From the Choirgirl Hotel and To Venus and Back, released in May 1998 and September 1999, respectively, differ greatly from previous albums. Amos’s trademark acoustic, piano-based sound is largely replaced with arrangements that include elements of electronica and dance music with vocal washes. The underlying themes of both albums deal with womanhood and Amos’s own miscarriages and marriage. Reviews for From the Choirgirl Hotel were mostly favorable and praised Amos’s continued artistic originality. Debut sales for From the Choirgirl Hotel are Amos’s best to date, selling 153,000 copies in its first week. To Venus and Back, a two-disc release of original studio material and live material recorded from the previous world tour, received mostly positive reviews and included the first major-label single available for sale as a digital download.
Shortly after giving birth to her daughter, Amos decided to record a cover album, taking songs written by men about women and reversing the gender roles to reflect a woman’s perspective. That became Strange Little Girls, released in September 2001. The album is Amos’s first concept album, with artwork featuring Amos photographed in character of the women portrayed in each song. Amos would later reveal that a stimulus for the album was to end her contract with Atlantic without giving them original songs; Amos felt that since 1998, the label had not been properly promoting her and had trapped her in a contract by refusing to sell her to another label.
The Epic Records years (2002–07)
With her Atlantic contract fulfilled after a 15-year stint, Amos signed to Epic in late 2001. In October 2002, Amos released Scarlet’s Walk, another concept album. Described as a “sonic novel”, the album explores Amos’s alter ego, Scarlet, intertwined with her cross-country concert tour following 9/11. Through the songs, Amos explores such topics as the history of America, American people, Native American history, pornography, masochism, homophobia and misogyny. The album had a strong debut at No. 7 on the Billboard 200. Scarlet’s Walk is Amos’s last album to date to reach certified gold status from the RIAA.
Not long after Amos was ensconced with her new label, she received unsettling news when Polly Anthony resigned as president of Epic Records in 2003. Anthony had been one of the primary reasons Amos signed with the label and as a result of her resignation, Amos formed the Bridge Entertainment Group. Further trouble for Amos occurred the following year when her label, Epic/Sony Music Entertainment, merged with BMG Entertainment as a result of the industry’s decline. Amos would later hint in interviews that during the creation of her next album, those in charge at the label following the aforementioned merger were interested “only in making money”, the effects of which on the album have not been disclosed.

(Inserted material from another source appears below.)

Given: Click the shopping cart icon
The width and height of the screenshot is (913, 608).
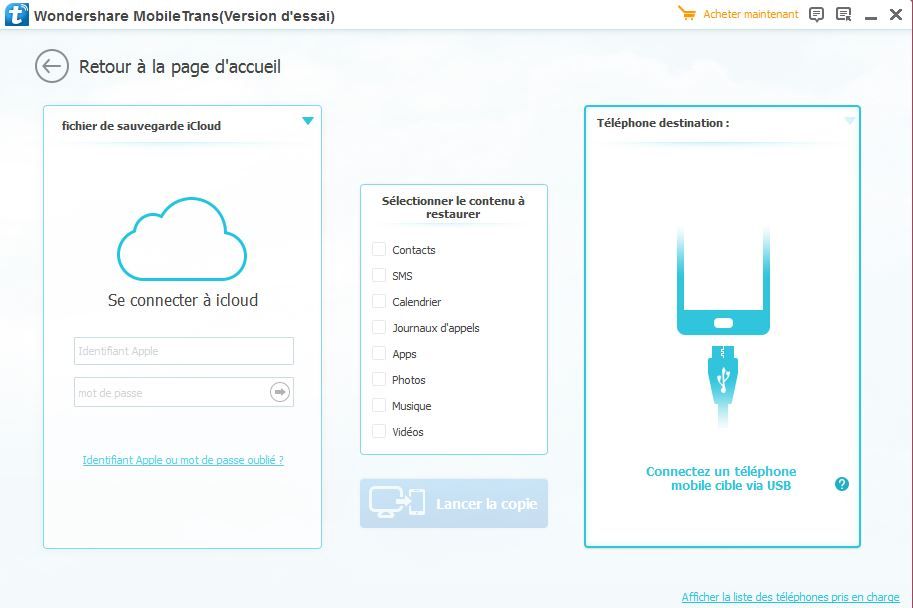Looking at the screenshot, I should pyautogui.click(x=686, y=14).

Amos released two more albums with the label, The Beekeeper (2005) and American Doll Posse (2007). Both albums received generally favorable reviews. The Beekeeper was conceptually influenced by the ancient art of beekeeping, which she considered a source of female inspiration and empowerment. Through extensive study, Amos also wove in the stories of the Gnostic gospels and the removal of women from a position of power within the Christian church to create an album based largely on religion and politics. The album debuted at No. 5 on the Billboard 200, placing her in an elite group of women who have secured five or more US Top 10 album debuts. While the newly merged label was present throughout the production process of The Beekeeper, Amos and her crew nearly completed her next project, American Doll Posse, before inviting the label to listen to it. American Doll Posse, another concept album, is fashioned around a group of girls (the “posse”) who are used as a theme of alter-egos of Amos’s. Musically and stylistically, the album saw Amos return to a more confrontational nature. Like its predecessor, American Doll Posse debuted at No. 5 on the Billboard 200.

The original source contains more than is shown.